- EXERCISE -
Keep only the lines of the listing that include the word "size", and copy them.

- STORED DATA -
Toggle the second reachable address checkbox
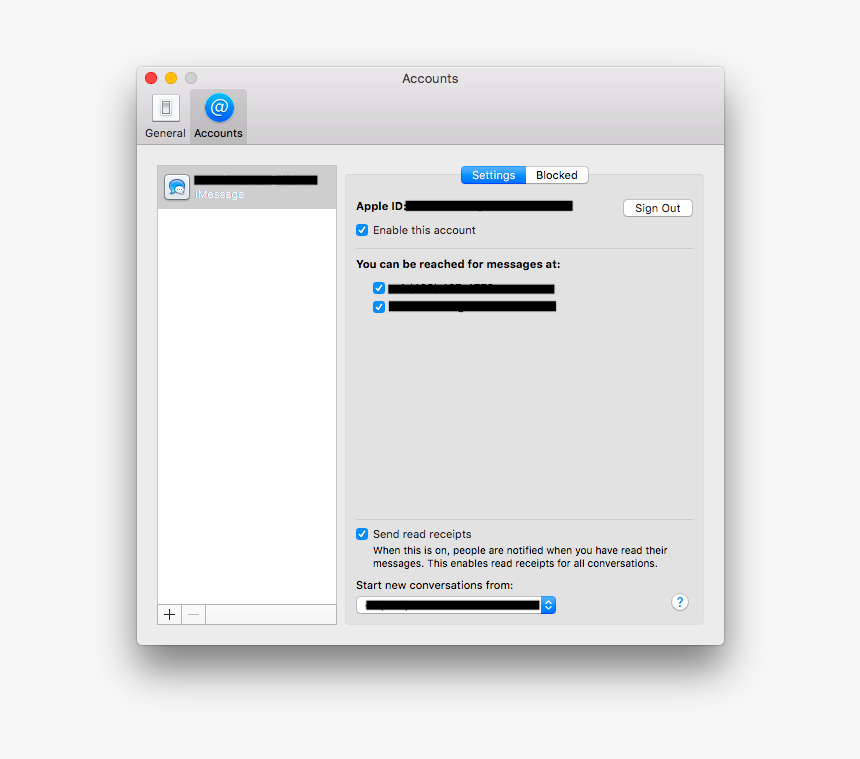This screenshot has height=759, width=860. [379, 307]
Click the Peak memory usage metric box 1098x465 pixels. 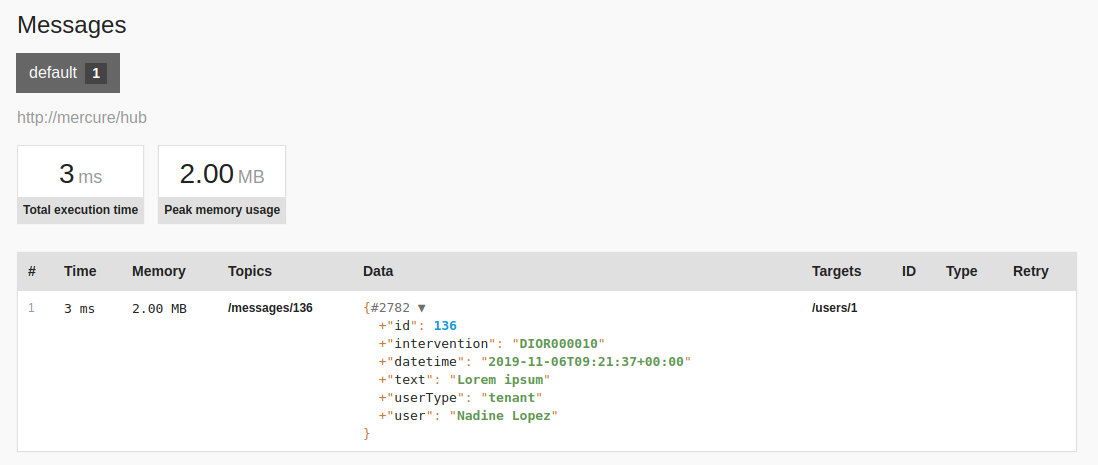222,184
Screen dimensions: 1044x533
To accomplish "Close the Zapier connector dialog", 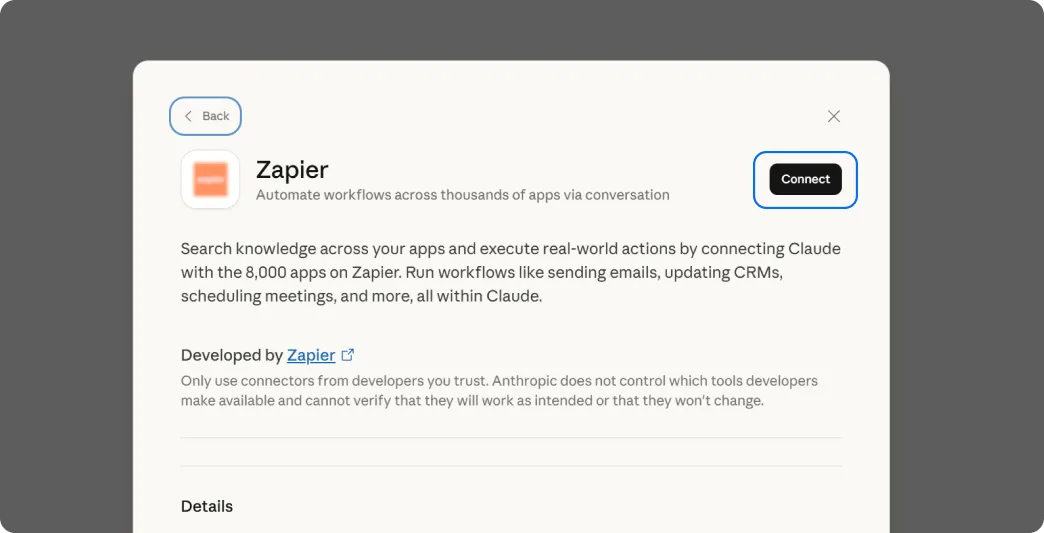I will pyautogui.click(x=834, y=116).
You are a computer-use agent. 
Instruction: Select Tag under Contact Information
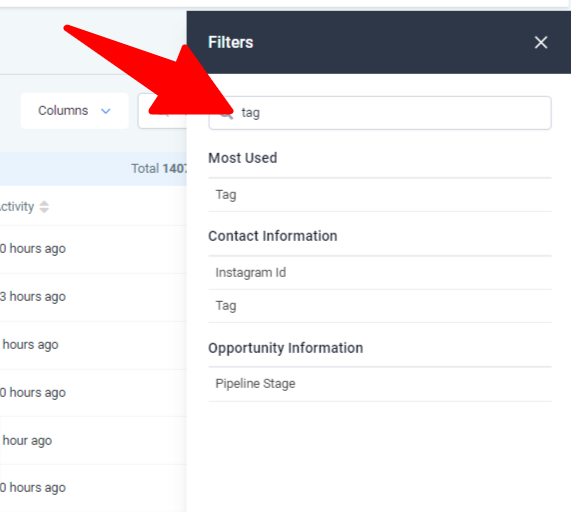[380, 306]
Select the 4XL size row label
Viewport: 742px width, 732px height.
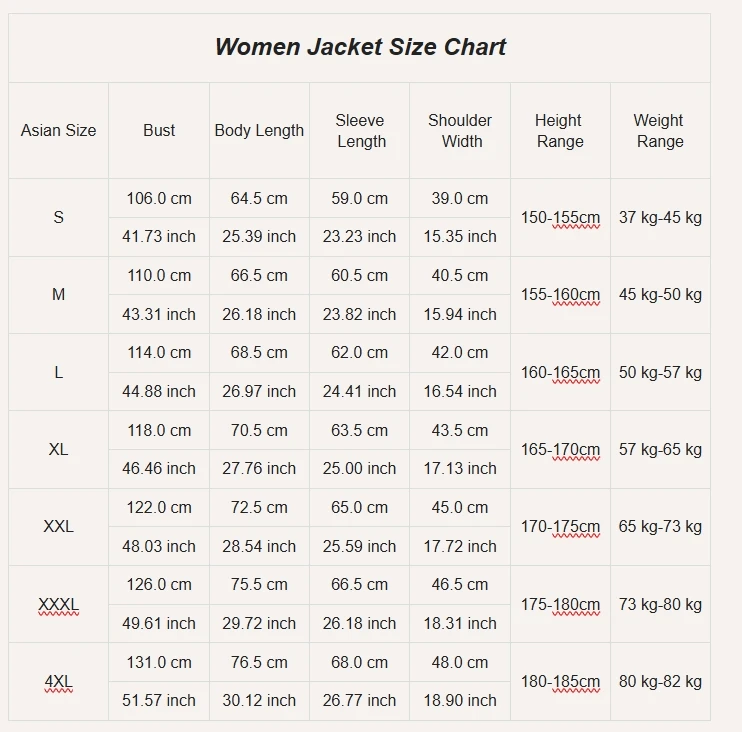coord(59,682)

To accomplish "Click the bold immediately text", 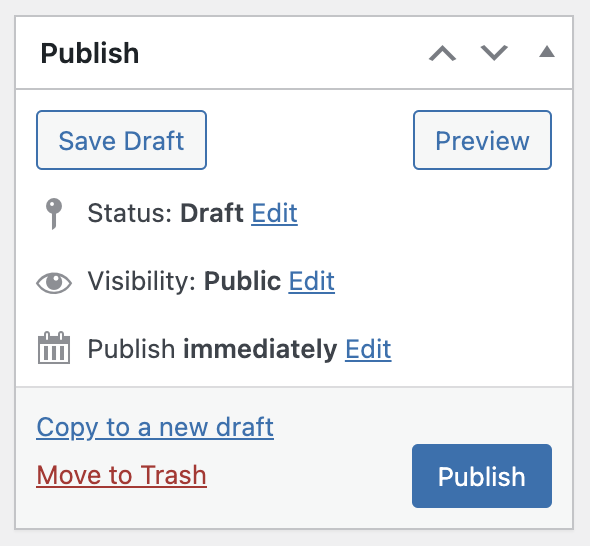I will (x=260, y=349).
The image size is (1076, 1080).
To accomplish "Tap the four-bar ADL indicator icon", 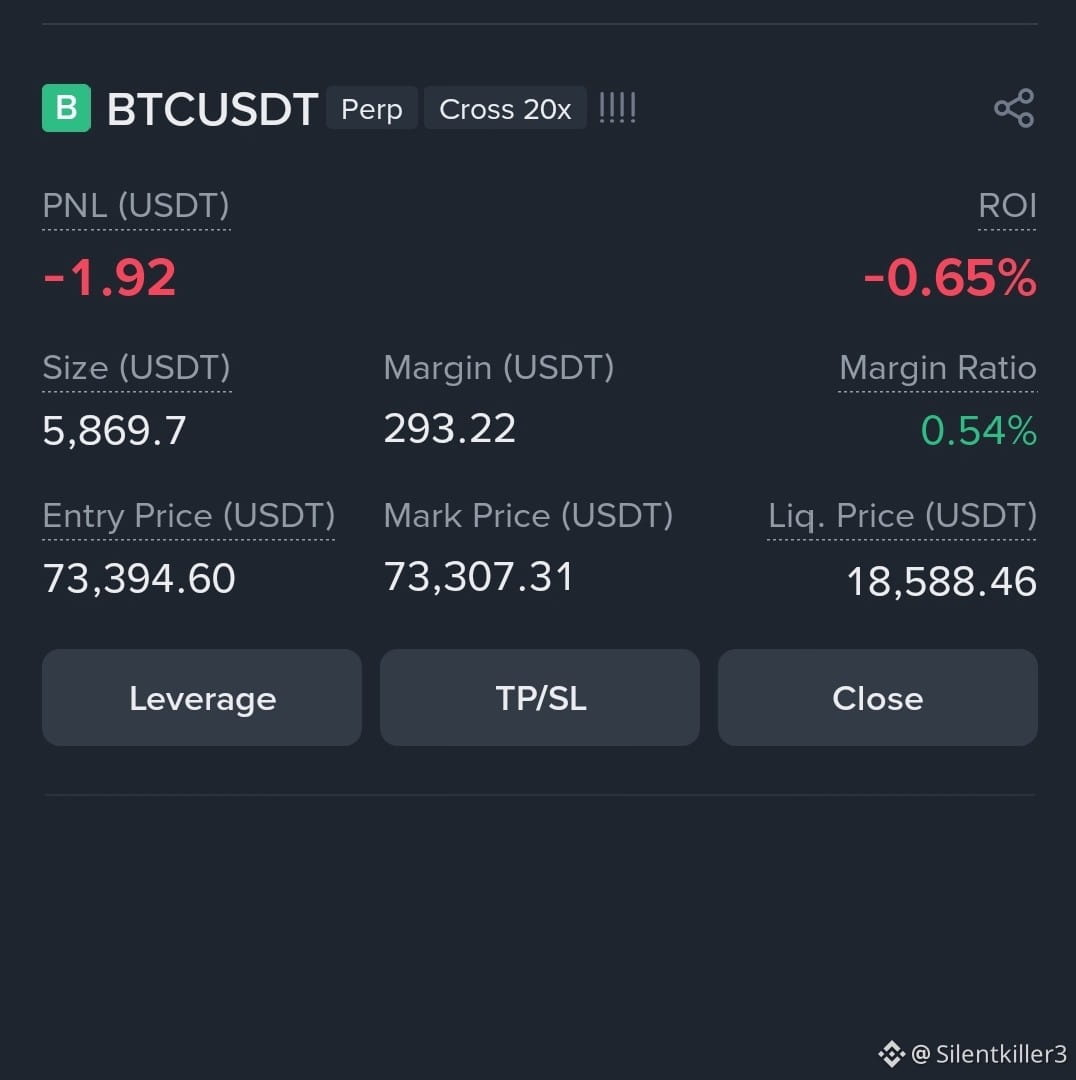I will coord(617,108).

- SOLUTION TO THE PROBLEM -
Select the 4XL size row label
The image size is (1076, 1080).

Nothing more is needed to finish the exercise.